### [Data]
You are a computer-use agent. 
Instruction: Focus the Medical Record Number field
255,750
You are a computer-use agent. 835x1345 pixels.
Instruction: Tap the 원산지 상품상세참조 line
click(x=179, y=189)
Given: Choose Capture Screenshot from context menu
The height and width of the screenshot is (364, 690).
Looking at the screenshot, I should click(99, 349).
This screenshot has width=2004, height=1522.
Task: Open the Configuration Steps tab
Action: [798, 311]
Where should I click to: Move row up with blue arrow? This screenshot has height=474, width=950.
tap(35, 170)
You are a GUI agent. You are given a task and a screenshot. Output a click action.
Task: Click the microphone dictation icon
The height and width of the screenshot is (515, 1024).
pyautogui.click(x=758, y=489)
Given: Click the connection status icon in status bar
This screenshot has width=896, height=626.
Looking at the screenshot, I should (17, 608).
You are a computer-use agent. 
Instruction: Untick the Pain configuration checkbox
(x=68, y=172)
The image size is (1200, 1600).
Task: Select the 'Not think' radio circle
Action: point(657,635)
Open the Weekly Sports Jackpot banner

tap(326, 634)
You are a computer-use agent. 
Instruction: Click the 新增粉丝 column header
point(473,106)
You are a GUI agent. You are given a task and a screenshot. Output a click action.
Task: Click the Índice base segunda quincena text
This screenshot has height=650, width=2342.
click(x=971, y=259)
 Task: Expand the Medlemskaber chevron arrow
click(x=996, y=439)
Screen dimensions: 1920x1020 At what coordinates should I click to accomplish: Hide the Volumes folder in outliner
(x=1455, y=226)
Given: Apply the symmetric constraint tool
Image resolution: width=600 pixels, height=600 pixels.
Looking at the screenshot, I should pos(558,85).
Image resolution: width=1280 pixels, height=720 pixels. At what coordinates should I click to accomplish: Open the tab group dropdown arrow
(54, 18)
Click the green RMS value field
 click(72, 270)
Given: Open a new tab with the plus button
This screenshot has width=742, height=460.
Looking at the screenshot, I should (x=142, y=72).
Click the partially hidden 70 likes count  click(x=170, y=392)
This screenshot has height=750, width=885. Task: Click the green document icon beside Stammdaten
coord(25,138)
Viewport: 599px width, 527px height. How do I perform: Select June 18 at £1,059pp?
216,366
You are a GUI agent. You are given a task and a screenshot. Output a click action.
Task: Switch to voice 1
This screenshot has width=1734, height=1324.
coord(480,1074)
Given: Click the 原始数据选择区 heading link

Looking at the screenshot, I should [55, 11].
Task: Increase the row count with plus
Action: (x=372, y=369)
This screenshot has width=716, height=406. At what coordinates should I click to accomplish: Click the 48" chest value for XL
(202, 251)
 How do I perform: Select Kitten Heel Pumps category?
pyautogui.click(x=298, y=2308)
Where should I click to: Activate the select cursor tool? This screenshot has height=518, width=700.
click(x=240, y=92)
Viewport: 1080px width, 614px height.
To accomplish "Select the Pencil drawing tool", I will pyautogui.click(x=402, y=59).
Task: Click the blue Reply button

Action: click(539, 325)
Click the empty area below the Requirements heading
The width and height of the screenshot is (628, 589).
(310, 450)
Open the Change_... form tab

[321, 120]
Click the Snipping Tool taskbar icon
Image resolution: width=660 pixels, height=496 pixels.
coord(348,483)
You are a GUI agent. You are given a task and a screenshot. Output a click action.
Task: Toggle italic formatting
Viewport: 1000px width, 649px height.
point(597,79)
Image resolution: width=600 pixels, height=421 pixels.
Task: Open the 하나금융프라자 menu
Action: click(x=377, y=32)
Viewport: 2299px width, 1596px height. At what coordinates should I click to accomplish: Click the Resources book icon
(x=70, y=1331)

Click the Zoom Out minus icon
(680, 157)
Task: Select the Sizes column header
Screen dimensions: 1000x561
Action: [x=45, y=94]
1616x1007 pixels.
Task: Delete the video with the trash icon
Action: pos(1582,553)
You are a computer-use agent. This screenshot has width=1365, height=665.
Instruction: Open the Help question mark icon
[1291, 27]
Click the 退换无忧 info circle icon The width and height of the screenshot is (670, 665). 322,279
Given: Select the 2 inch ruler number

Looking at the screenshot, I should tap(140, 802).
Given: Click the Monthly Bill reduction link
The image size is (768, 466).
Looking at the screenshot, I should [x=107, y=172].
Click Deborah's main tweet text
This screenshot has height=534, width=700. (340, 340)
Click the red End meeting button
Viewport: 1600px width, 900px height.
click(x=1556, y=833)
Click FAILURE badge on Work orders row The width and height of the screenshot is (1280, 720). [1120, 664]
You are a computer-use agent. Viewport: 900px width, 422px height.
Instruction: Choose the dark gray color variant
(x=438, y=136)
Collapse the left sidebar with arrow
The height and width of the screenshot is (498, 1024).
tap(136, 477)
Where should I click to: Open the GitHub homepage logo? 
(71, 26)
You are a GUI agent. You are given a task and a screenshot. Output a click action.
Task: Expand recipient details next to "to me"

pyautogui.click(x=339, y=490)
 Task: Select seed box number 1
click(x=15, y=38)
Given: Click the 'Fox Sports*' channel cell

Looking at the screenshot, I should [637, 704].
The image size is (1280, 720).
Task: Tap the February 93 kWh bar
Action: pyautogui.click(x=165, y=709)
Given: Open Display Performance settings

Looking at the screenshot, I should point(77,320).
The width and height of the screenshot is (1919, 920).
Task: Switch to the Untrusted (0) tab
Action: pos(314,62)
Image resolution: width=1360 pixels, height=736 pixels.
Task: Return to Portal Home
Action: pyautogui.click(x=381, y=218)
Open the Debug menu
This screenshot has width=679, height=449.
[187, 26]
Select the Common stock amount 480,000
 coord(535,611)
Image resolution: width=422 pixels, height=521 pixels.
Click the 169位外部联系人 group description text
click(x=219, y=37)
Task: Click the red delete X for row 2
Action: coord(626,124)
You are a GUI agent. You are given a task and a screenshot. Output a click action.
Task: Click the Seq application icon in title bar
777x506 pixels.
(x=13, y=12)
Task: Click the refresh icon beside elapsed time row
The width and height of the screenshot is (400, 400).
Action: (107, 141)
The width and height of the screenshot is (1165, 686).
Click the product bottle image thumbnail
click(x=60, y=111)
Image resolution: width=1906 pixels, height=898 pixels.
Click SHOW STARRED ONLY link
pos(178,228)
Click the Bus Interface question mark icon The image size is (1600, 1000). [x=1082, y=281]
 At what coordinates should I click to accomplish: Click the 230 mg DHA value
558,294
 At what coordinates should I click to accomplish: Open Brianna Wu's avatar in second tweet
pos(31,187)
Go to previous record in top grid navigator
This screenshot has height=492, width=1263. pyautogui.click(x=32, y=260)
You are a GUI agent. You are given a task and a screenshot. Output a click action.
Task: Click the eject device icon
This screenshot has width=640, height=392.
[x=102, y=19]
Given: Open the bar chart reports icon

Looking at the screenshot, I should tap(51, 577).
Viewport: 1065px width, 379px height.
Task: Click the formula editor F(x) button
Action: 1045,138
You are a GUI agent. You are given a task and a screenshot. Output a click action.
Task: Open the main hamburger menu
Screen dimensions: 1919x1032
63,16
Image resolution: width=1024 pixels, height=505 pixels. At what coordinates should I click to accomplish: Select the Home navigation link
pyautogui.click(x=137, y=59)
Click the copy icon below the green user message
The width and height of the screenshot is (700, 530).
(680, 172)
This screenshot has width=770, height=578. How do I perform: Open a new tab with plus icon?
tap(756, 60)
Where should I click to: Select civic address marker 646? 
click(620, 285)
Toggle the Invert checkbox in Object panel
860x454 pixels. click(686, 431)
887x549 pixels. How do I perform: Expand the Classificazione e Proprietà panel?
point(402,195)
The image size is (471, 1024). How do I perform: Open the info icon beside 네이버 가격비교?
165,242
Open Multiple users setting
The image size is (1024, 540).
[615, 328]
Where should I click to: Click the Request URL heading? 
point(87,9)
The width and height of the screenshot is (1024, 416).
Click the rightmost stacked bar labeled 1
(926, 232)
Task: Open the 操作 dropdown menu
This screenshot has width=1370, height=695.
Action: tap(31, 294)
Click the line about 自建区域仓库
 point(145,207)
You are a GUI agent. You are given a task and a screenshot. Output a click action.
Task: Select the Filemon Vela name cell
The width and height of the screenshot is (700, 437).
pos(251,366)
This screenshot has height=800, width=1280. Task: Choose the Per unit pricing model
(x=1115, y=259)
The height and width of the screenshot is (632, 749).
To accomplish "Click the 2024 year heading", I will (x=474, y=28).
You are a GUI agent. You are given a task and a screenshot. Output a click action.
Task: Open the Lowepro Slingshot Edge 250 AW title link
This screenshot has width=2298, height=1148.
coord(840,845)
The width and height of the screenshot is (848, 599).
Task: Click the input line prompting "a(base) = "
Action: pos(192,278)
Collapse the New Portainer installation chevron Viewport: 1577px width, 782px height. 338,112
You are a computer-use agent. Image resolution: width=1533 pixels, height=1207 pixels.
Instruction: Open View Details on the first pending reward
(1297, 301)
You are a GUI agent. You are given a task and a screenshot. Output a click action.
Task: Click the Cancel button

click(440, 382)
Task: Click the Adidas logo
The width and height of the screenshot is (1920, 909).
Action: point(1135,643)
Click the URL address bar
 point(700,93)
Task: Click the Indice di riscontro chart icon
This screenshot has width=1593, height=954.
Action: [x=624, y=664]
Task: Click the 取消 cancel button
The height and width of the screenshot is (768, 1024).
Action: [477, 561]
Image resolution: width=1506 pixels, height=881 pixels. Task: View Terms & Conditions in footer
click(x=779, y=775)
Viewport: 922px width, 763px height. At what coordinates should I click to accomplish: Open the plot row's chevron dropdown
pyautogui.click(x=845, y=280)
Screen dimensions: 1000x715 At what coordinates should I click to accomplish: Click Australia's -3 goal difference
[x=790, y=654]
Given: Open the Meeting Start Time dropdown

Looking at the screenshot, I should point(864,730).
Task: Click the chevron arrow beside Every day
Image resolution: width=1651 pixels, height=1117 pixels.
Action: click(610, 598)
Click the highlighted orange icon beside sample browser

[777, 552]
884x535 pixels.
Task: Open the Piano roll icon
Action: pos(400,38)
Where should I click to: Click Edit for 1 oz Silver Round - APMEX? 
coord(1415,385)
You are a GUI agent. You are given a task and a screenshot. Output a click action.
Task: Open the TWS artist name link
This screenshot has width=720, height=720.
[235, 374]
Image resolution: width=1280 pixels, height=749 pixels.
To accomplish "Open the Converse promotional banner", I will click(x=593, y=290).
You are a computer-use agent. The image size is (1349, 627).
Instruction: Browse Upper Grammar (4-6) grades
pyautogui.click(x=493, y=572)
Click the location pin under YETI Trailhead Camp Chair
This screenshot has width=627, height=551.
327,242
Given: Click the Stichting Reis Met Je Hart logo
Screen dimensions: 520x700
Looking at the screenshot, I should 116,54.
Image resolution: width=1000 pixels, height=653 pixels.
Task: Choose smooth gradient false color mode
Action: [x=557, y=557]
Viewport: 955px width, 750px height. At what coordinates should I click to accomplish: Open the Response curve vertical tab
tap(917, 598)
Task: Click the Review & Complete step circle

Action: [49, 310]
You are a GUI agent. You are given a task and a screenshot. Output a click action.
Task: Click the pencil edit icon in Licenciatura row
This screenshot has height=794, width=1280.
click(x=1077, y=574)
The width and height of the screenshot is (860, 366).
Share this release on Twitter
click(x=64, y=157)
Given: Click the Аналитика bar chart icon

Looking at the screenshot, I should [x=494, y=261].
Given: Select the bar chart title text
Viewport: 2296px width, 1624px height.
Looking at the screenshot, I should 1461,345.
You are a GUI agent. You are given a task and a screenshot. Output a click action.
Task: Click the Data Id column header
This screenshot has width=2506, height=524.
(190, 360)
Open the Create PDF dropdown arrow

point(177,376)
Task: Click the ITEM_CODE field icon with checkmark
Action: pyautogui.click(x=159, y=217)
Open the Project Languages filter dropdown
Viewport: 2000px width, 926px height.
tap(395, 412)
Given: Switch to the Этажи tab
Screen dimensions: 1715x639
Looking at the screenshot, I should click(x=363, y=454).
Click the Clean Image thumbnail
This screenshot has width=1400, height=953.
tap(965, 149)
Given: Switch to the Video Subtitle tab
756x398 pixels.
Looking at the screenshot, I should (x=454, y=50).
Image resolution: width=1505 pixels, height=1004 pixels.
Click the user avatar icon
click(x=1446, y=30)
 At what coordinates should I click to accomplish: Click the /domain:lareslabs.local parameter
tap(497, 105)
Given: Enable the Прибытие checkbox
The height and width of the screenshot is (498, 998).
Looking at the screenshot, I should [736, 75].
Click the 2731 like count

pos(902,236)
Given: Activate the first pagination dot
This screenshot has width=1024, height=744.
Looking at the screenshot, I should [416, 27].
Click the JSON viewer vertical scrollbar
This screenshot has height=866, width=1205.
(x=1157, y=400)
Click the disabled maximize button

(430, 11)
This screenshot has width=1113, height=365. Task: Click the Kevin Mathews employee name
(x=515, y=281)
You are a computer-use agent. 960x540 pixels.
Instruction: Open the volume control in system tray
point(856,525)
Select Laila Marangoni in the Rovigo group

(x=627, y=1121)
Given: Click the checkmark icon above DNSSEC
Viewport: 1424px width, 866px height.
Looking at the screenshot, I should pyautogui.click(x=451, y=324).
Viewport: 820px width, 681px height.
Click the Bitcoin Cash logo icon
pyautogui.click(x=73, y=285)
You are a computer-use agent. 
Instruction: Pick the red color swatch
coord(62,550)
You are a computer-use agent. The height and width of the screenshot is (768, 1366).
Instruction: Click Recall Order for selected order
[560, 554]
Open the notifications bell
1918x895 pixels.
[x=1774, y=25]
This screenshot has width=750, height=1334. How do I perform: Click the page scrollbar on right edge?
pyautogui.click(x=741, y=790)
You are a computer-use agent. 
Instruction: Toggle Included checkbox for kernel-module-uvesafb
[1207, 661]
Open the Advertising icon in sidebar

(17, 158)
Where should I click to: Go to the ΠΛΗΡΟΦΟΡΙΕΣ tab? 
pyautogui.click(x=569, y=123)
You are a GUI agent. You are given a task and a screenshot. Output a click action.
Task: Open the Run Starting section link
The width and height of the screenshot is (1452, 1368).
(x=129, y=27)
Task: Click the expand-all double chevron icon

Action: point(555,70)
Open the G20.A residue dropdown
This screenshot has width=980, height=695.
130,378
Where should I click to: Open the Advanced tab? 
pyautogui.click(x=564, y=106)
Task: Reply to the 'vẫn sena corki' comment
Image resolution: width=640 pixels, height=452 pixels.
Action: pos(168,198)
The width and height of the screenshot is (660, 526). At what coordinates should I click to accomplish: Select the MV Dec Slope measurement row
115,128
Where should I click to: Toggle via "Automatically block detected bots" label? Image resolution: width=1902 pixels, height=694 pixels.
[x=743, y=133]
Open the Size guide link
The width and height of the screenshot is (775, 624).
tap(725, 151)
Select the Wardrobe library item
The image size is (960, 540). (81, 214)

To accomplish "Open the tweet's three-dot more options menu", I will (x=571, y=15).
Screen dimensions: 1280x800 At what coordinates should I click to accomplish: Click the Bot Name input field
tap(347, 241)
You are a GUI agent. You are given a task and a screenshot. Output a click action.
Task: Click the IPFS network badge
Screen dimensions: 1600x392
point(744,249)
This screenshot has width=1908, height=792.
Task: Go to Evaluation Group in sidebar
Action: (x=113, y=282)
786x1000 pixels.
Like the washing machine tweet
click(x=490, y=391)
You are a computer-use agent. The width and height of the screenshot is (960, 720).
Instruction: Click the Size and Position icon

### [What is required]
Keep both end lines and retype everything in the records above from the line containing "Given: Click the 'Fox Sports*' channel cell" through the line containing "Task: Click the eject device icon", exactly, with nothing else.

### [Answer area]
Given: Click the 'Fox Sports*' channel cell

Looking at the screenshot, I should [637, 704].
The image size is (1280, 720).
Task: Tap the February 93 kWh bar
Action: pyautogui.click(x=165, y=709)
Given: Open Display Performance settings

Looking at the screenshot, I should point(77,320).
The width and height of the screenshot is (1919, 920).
Task: Switch to the Untrusted (0) tab
Action: pos(314,62)
Image resolution: width=1360 pixels, height=736 pixels.
Task: Return to Portal Home
Action: pyautogui.click(x=381, y=218)
Open the Debug menu
This screenshot has width=679, height=449.
[187, 26]
Select the Common stock amount 480,000
 coord(535,611)
Image resolution: width=422 pixels, height=521 pixels.
Click the 169位外部联系人 group description text
click(x=219, y=37)
Task: Click the red delete X for row 2
Action: coord(626,124)
You are a GUI agent. You are given a task and a screenshot. Output a click action.
Task: Click the Seq application icon in title bar
777x506 pixels.
(x=13, y=12)
Task: Click the refresh icon beside elapsed time row
The width and height of the screenshot is (400, 400).
Action: (107, 141)
The width and height of the screenshot is (1165, 686).
Click the product bottle image thumbnail
click(x=60, y=111)
Image resolution: width=1906 pixels, height=898 pixels.
Click SHOW STARRED ONLY link
pos(178,228)
Click the Bus Interface question mark icon The image size is (1600, 1000). [x=1082, y=281]
 At what coordinates should I click to accomplish: Click the 230 mg DHA value
558,294
 At what coordinates should I click to accomplish: Open Brianna Wu's avatar in second tweet
pos(31,187)
Go to previous record in top grid navigator
This screenshot has height=492, width=1263. pyautogui.click(x=32, y=260)
You are a GUI agent. You are given a task and a screenshot. Output a click action.
Task: Click the eject device icon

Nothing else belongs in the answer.